Removed for defending conscience

While the Vatican has declined to give a reason for Pope Francis’ dismissal of Bishop Fernández Torres, his decision was reportedly due in large part to the bishop’s defense of conscience objections to vaccine mandates.

The apostolic delegate of Puerto Rico demanded Bishop Fernández Torres’ resignation after he refused to sign a letter issued by the island’s episcopal conference announcing a strict jab mandate for priests and employees, according to ACI Prensa. The letter, which also imposed segregation at Mass based on jab status, echoed Francis’ claim that taking the shots is a “moral duty.”

Bishop Fernández Torres had released a separate statement days earlier defending the right to refuse vaccination on the basis of conscience, insisting that “it is possible for a faithful Catholic to have conscientious objection to the alleged mandatory nature of the Covid-19 vaccine.” His letter reflected the positions of numerous other prelates and the Vatican’s own doctrinal note on COVID vaccines, which states that “vaccination is not, as a rule, a moral obligation and that, therefore, it must be voluntary.”

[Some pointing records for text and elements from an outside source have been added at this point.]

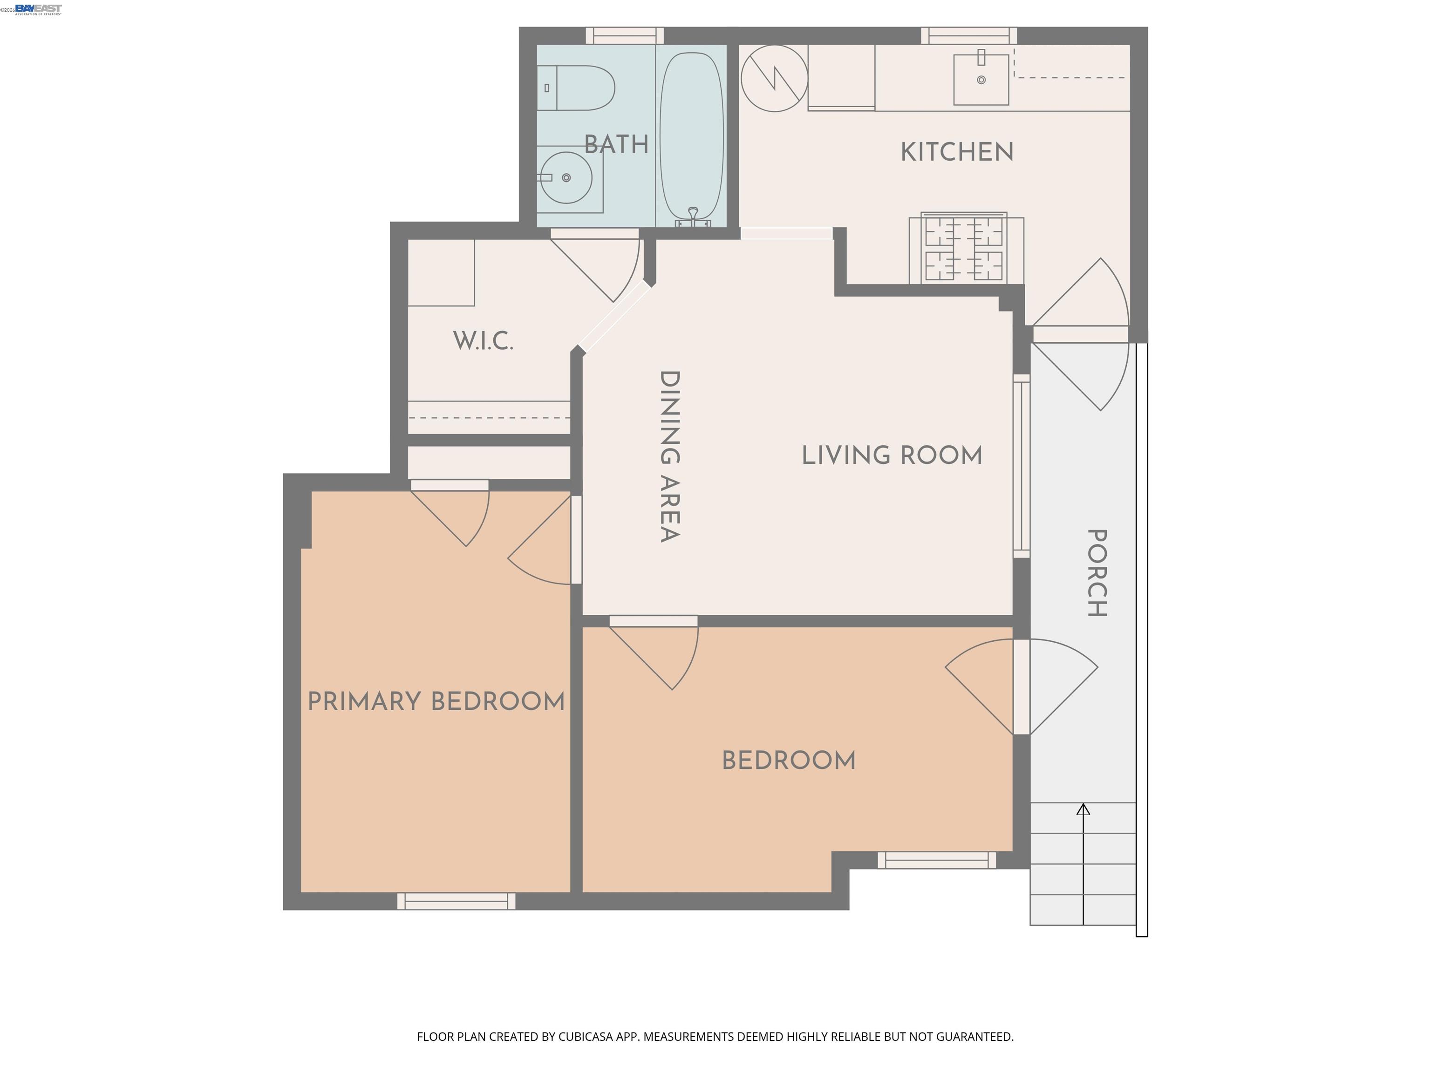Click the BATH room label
[616, 144]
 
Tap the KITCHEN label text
[957, 152]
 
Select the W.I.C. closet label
[483, 341]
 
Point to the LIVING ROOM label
[892, 455]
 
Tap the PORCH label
[1097, 573]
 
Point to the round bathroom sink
[566, 178]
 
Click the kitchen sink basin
[981, 80]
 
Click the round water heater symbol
[774, 78]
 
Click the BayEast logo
[38, 8]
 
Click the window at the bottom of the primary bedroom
[456, 901]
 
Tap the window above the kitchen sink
[968, 35]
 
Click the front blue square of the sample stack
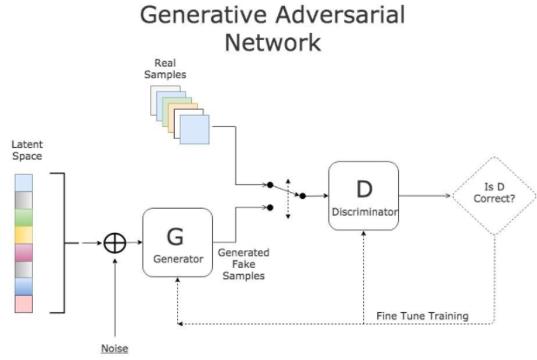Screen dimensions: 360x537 coord(194,130)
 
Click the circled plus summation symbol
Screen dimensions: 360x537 coord(115,243)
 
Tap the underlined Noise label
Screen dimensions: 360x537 coord(115,348)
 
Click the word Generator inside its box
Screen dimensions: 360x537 coord(176,259)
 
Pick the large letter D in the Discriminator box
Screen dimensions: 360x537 coord(363,189)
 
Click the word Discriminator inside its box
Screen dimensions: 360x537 coord(363,212)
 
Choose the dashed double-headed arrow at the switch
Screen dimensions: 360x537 coord(288,196)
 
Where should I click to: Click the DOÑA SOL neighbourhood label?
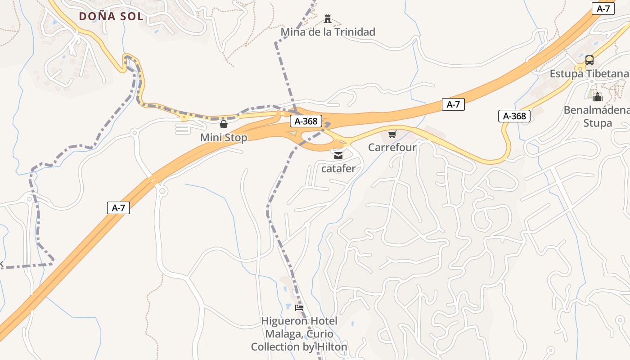pos(111,17)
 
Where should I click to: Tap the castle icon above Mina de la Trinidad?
pos(328,19)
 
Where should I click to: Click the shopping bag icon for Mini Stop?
pos(224,124)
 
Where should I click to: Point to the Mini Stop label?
pos(224,138)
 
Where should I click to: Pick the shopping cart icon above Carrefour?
pos(392,134)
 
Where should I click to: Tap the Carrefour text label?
pos(392,147)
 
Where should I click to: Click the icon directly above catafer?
pos(338,156)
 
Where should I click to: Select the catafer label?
pos(338,169)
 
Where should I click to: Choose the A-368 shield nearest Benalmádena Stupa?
pos(514,116)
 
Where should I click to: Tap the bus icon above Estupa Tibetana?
pos(590,60)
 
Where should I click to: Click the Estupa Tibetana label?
pos(589,74)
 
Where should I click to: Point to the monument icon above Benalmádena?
pos(598,97)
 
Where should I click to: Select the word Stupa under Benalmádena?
pos(598,123)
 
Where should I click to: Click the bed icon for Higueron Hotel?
pos(299,308)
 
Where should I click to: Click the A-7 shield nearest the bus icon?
pos(603,9)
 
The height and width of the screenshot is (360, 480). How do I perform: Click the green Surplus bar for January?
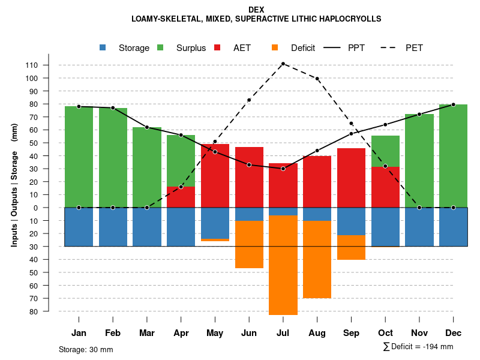click(79, 157)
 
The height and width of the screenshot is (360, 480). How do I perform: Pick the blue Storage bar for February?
click(113, 227)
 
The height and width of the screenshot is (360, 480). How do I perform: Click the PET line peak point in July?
click(283, 64)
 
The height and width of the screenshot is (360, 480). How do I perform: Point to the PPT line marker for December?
click(453, 104)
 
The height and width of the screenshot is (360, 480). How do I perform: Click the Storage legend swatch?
click(103, 48)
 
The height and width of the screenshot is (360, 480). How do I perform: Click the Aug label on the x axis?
click(317, 333)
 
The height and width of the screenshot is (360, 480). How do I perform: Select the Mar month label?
click(147, 333)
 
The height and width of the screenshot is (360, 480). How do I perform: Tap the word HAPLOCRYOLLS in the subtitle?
click(348, 19)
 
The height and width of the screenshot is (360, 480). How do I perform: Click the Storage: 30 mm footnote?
click(86, 349)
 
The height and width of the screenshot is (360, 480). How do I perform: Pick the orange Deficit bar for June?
click(249, 244)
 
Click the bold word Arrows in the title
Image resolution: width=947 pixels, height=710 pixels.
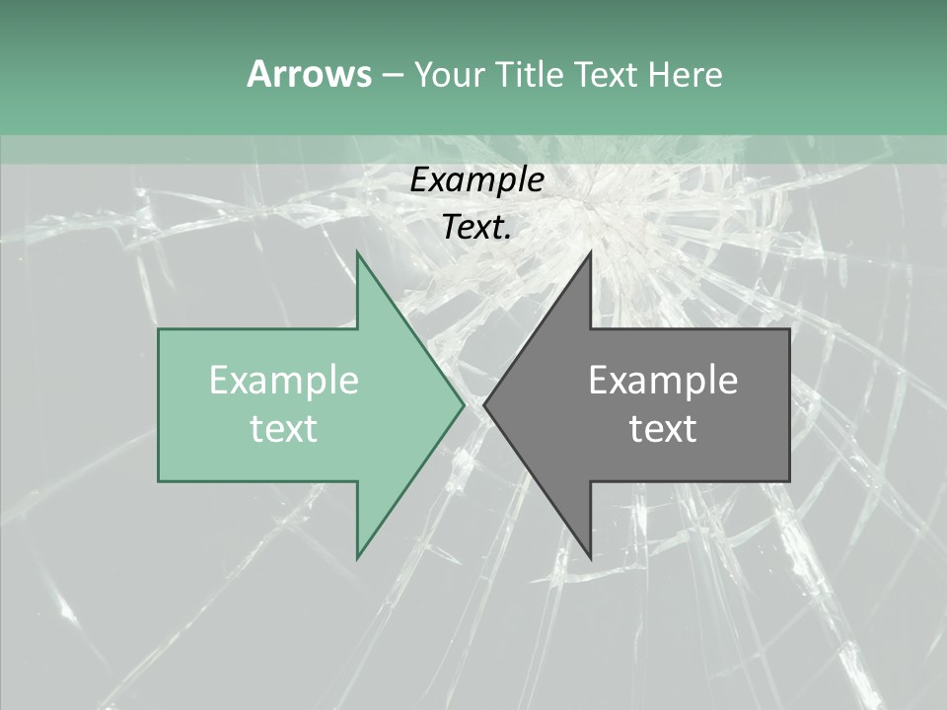point(309,74)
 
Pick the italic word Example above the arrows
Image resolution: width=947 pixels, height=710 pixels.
point(476,180)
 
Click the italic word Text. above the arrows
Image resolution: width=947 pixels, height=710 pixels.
point(476,228)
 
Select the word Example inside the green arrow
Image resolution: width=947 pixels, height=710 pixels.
point(284,381)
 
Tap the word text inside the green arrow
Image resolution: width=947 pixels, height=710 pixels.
point(284,429)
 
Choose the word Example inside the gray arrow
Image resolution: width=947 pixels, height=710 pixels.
point(663,381)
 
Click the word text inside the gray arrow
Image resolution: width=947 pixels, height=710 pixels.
point(663,429)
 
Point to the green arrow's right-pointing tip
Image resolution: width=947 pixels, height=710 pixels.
point(463,404)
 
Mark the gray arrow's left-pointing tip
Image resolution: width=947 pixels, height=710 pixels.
point(485,404)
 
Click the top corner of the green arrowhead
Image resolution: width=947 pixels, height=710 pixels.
point(357,252)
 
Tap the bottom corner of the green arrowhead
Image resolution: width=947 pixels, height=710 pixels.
point(357,558)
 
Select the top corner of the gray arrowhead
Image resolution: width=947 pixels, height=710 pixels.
point(590,252)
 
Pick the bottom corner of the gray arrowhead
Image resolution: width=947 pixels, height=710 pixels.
point(590,558)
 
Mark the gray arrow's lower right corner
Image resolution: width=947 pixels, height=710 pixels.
point(789,480)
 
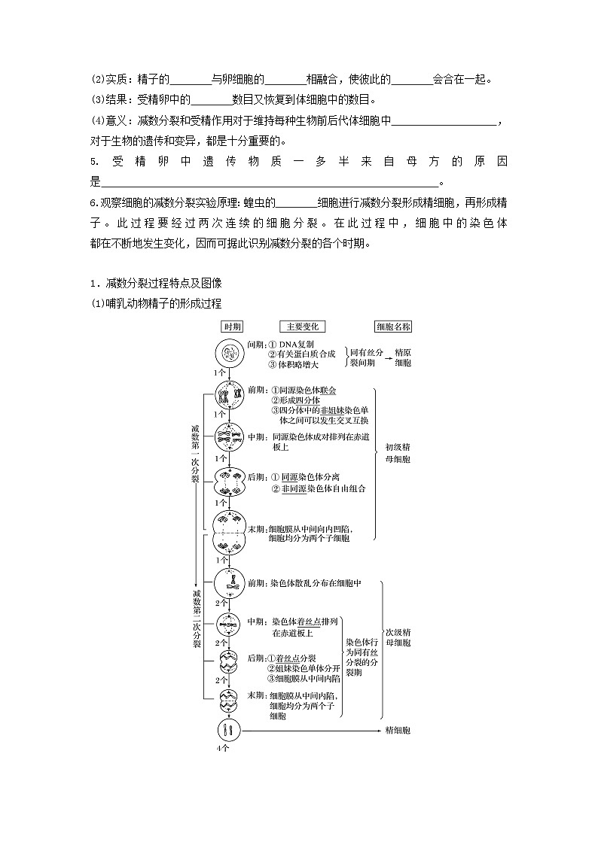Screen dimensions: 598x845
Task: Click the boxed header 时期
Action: pyautogui.click(x=232, y=327)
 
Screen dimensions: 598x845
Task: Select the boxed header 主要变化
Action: pyautogui.click(x=302, y=327)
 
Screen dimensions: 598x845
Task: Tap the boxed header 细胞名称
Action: pyautogui.click(x=394, y=327)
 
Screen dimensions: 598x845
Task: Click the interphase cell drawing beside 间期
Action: pyautogui.click(x=229, y=353)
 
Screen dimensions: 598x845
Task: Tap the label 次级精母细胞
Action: pyautogui.click(x=398, y=637)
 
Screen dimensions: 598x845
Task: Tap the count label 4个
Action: pyautogui.click(x=222, y=749)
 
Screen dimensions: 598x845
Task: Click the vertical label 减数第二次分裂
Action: pyautogui.click(x=195, y=619)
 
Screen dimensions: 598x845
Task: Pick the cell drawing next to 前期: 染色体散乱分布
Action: pyautogui.click(x=229, y=583)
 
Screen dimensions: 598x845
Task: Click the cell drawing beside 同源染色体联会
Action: pyautogui.click(x=229, y=395)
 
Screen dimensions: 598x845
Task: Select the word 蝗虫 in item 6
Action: pyautogui.click(x=259, y=202)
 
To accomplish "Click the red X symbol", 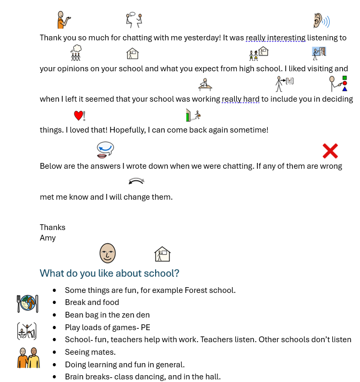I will (330, 151).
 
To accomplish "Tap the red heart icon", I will (79, 116).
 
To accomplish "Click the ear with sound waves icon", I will (321, 21).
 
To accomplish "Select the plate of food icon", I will (27, 303).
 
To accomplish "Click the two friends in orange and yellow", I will (28, 357).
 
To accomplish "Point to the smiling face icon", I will (107, 253).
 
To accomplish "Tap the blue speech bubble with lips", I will (105, 150).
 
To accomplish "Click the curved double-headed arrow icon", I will (136, 181).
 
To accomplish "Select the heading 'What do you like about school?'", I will (110, 273).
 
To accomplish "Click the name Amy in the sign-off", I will (48, 238).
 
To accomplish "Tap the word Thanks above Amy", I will (52, 227).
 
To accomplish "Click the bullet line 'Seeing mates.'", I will (90, 352).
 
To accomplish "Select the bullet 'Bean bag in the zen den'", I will (107, 315).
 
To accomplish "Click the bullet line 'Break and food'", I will (92, 302).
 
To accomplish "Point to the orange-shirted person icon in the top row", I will (63, 20).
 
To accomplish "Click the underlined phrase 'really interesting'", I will (276, 38).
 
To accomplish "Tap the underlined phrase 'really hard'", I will (241, 99).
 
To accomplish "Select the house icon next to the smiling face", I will (162, 254).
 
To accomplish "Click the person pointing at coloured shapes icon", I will (338, 83).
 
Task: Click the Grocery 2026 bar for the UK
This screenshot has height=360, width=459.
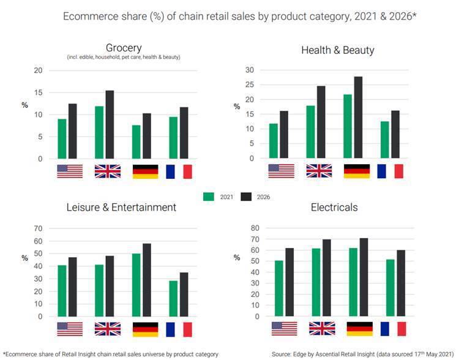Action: pos(110,125)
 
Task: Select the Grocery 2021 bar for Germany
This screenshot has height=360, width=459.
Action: pos(136,142)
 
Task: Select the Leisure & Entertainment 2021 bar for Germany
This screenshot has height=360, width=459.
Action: pos(136,285)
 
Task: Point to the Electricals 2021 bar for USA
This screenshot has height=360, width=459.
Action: pos(279,288)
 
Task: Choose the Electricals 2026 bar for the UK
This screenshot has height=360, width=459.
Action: pos(327,278)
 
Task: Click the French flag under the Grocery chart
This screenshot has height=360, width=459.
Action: pos(179,171)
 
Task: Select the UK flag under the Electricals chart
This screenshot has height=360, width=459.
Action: pos(322,329)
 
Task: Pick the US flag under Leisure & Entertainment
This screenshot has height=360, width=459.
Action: pos(70,329)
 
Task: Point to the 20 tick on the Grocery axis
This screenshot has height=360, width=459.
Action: pos(38,70)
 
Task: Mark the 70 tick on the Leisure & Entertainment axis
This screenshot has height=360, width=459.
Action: pos(38,228)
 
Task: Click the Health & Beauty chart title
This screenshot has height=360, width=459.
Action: pos(338,50)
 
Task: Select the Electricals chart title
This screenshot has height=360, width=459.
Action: pos(334,208)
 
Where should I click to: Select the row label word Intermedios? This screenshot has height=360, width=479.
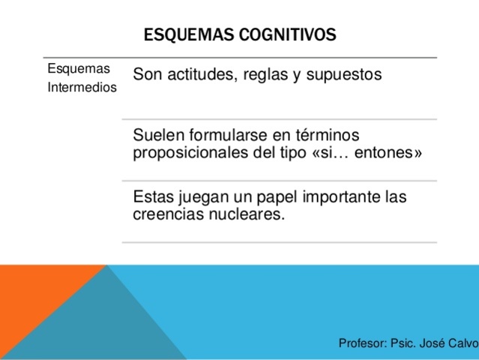click(x=81, y=88)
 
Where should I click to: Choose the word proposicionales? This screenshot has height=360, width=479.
click(x=190, y=153)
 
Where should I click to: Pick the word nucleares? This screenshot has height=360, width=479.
click(x=247, y=214)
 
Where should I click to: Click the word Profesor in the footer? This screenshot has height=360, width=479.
click(x=361, y=344)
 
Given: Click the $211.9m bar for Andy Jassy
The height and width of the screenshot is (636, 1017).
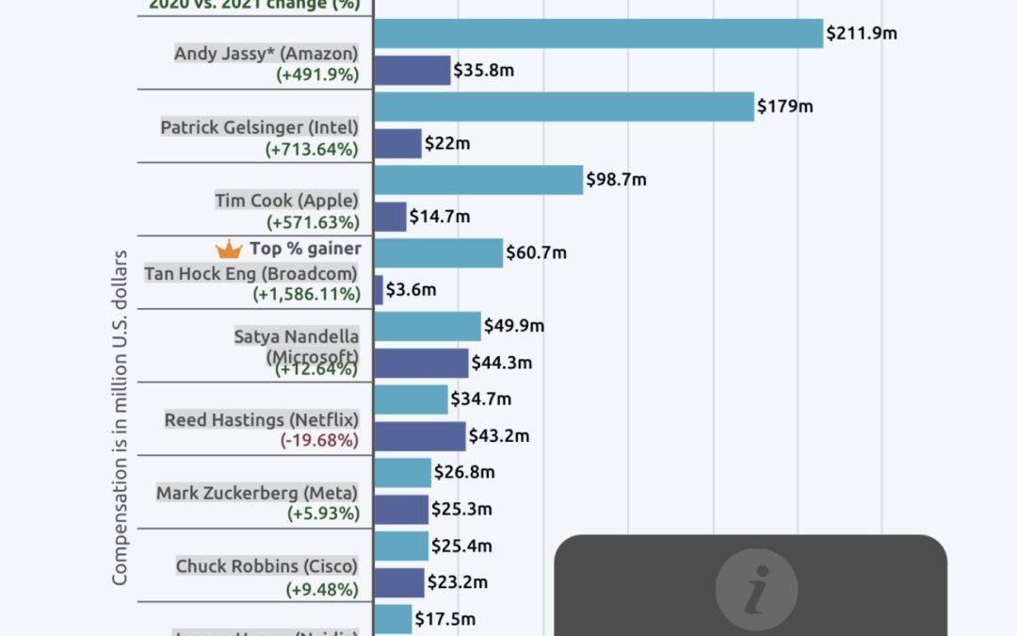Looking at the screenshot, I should (598, 33).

But his support of conscience rights nevertheless led to his removal, according to ACI Prensa.

All COVID jabs approved for use in the U.S. were developed or tested with cell lines derived from aborted babies, who were likely aborted alive before having their organs harvested. The injections have been linked to serious side effects, including heart inflammation and fertility problems, as well as thousands of deaths, and do not stop transmission of COVID.

Archbishop Roberto González Nieves of San Juan has said that Bishop Fernández Torres was removed “solely” due to alleged “insubordination to the Pope,” without citing any specific incidents.

In a canonical brief to the Vatican, Bishop Fernández Torres alleged that several Puerto Rican bishops agitated for his removal due to his letter on vaccination, in addition to his initial hesitance to send seminarians to an interdiocesan seminary in Puerto Rico and controversy over a lawsuit regarding pension obligations of the González Nieves’ archdiocese, The Pillar reported.

“The facts demonstrate that a bishop or some bishops did not like Bishop Fernández’s legitimate position on vaccines, the interdiocesan seminary, and the civil lawsuit against the Archdiocese of San Juan, and in an effort to eliminate him, they angled to have him removed, but because there are no legitimate reasons, nothing was put in writing, only verbal,” the brief stated.

“Bishop Fernández has always been obedient to the Roman Pontiff. There is no record of disobedience. There is no record of Bishop Fernández questioning the authority of the Supreme Pontiff or the exercise of the same,” the document asserted.

The brief specifically accused Archbishop González Nieves, a dissident, pro-LGBT liberal, of orchestrating his dismissal.

In another letter in 2021 to Cardinal Marc Ouellet, then the prefect of the Dicastery for Bishops, Bishop Fernández Torres described his defense of conscience rights as “the touchstone that sets off all this controversy.”

Priests in the Diocese of Arecibo have also said that Cardinal Blase Cupich, the heterodox, far-left archbishop of Chicago, visited the diocese in 2021 and may have been involved in the removal of Bishop Fernández Torres.

Pope Francis appointed Alberto Arturo Figueroa Morales, an auxiliary bishop of the Archdiocese of San Juan, as the new bishop of Arecibo in September 2022. He was installed the following month.

The pope has yet to take any action against German bishops who voted in favor of heretical documents endorsing same-sex “blessings” and transgender ideology earlier this month as part of the German “Synodal Way.”